* [THE TASKS]:
1) Decide whether each statement (a), (b) and (c) agrees with the magnetism passage below, answering yes or no and quoting the words of the passage that settle it. (a) One tesla equals 10,000 gauss. (b) Cutting a magnet in two yields one piece with only a north pole and another with only a south pole. (c) The surface magnetic field reflects a magnet's overall performance.
2) Please write the next part of the magnetism passage below, continuing on from its final sentence.

What Exactly is Magnetism?

The electromagnetic force in a moving electric charge causes magnetism. A magnet is surrounded by an invisible magnetic field and has two ends known as poles. The north pole is oriented toward the north magnetic field of the Earth. The south pole is oriented toward the Earth’s magnetic field to the south.

A magnet’s north pole attracts the other magnet’s south pole and repels another magnet’s north pole. When you cut a magnet, you get two new magnets, each with a north and south pole.

What Exactly is Surface Magnetism?

A magnet’s surface magnetism includes the surface magnetic field, which refers to the magnetic induction strength at a certain location on the magnet’s surface; the unit is Gauss Gs or Tesla T (1T=10000Gs). The surface magnetic field is one of the most easily measured quantities. When the size of the magnets is fixed, people often assess and compare the magnets’ performance by measuring the surface magnetic field.

It is not suited for regular measurement of certain extremely big or very tiny magnets with unusual shapes. The following two things must be understood about the surface magnetic field:

  1. The surface magnetic field is the value measured when the Gauss meter touches a specific place on the magnet’s surface and does not reflect the magnet’s overall performance.

Screenshot and document pointing data
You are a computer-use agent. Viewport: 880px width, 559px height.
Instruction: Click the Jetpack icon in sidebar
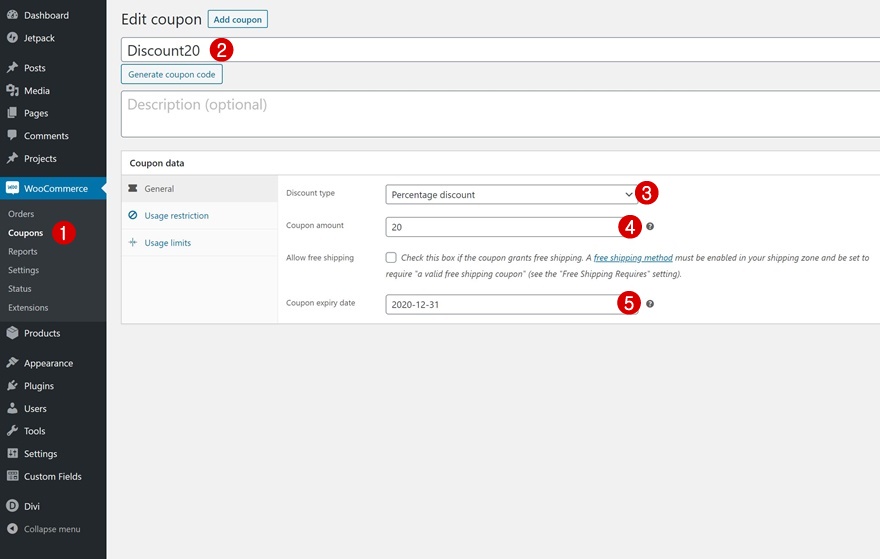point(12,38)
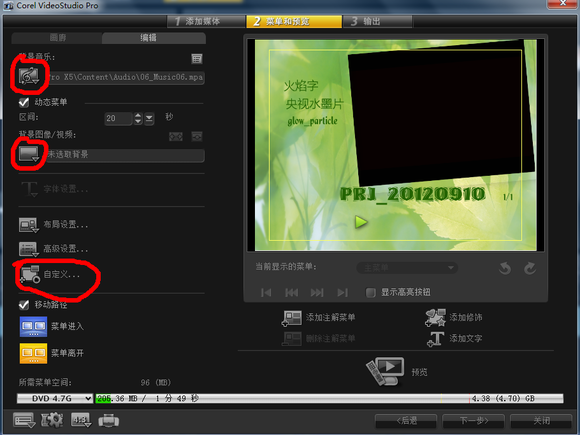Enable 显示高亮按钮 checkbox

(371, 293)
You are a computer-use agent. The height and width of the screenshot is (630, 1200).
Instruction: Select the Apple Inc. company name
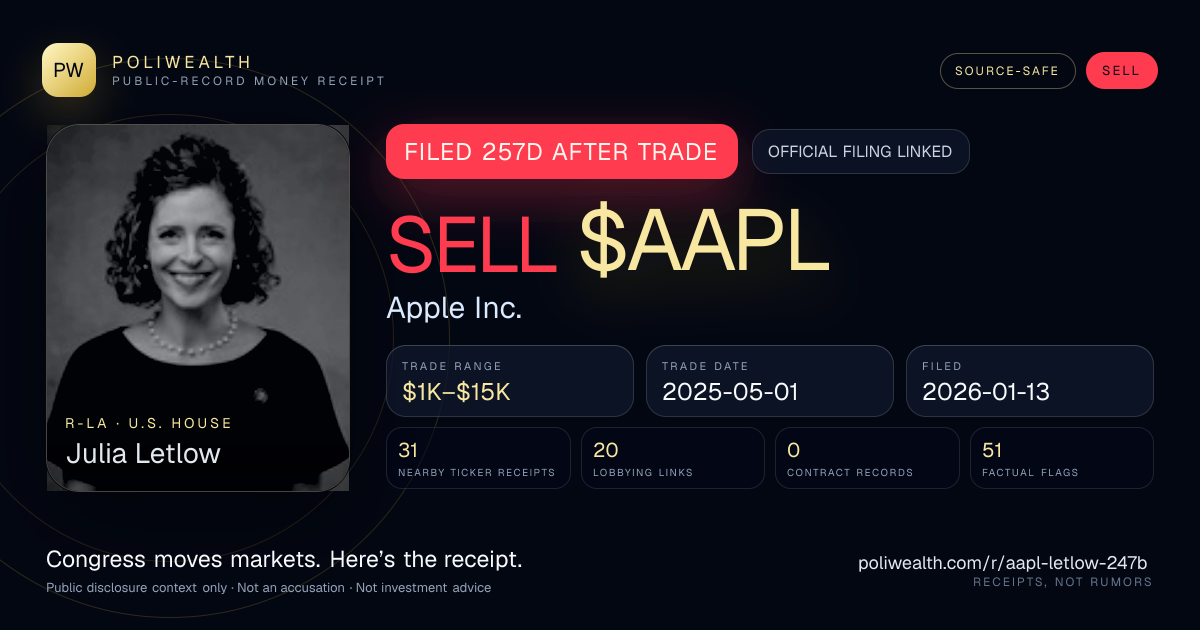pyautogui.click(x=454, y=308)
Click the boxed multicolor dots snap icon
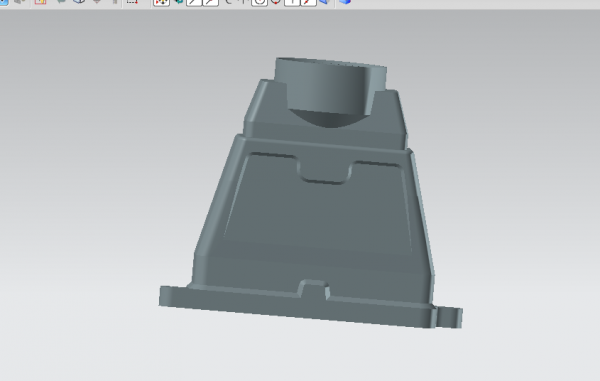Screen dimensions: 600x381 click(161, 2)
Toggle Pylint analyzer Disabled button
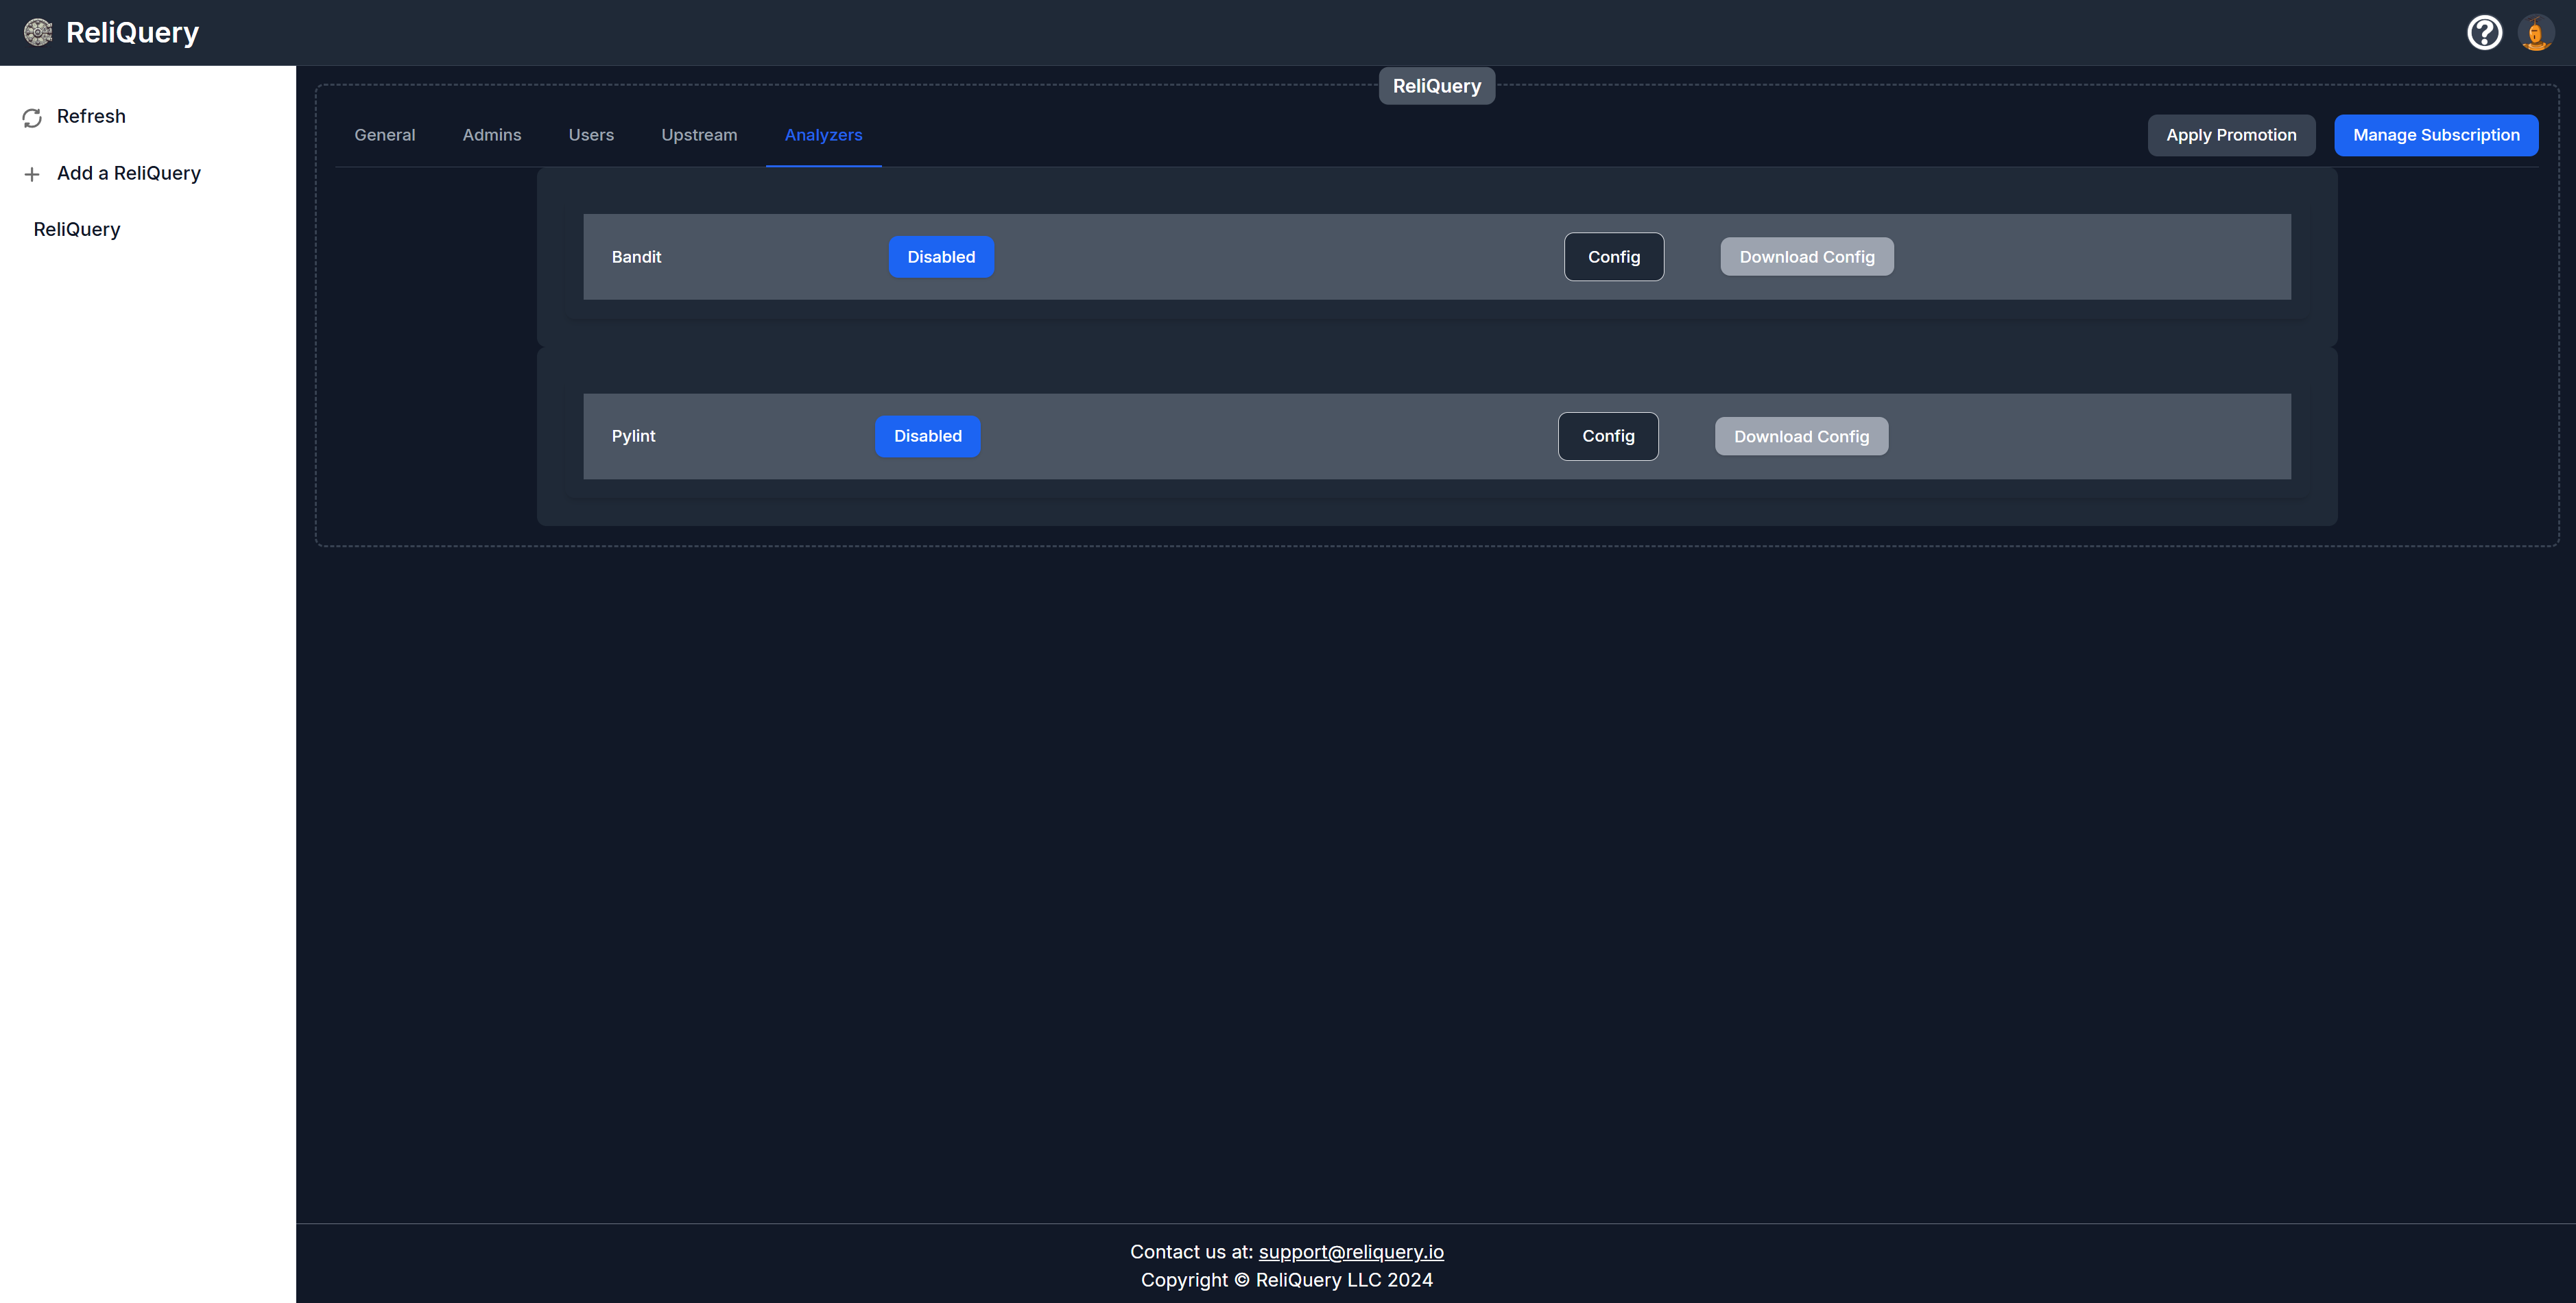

* [RESPONSES]:
1)
(a) Yes: "1T=10000Gs"
(b) No: "When you cut a magnet, you get two new magnets, each with a north and south pole."
(c) No: "does not reflect the magnet’s overall performance"

2)
  2. The surface magnetic field varies with location on the magnet surface. The surrounding environment readily influences the surface magnetic field. Surface magnetic fields measured by the same magnet using Gauss meters from various manufacturers may vary. The observed surface magnetic field may vary when the same magnet is tested in various surroundings.

As seen from the preceding two points, measuring the surface magnetic field is not objective and is not a metric that can properly represent the magnet’s performance. It is not suggested as a product assessment index.

Relationship Between Surface Magnetism & Remanence

The magnetic induction strength preserved in the magnetic body when the external magnetic field is progressively lowered to zero after the magnetic body has been magnetized to a saturated condition is referred to as remanence. The remanence of a magnet is governed by its properties, and the remanence of the same magnet under specific circumstances is constant and has a single value.

The remanence of the magnet controls its surface magnetic field to some degree, but it is not the same for all magnets with the same remanence. The magnet’s form, size, and magnetization also affect the surface magnetic field.

The surface magnetic field with greater remanence is stronger for two magnets of the same shape and size. The amount of remanence for two magnets with different forms, performances, and sizes cannot be determined just by the level of the surface magnetic field.

What Does the Term Remanence Exactly Entail?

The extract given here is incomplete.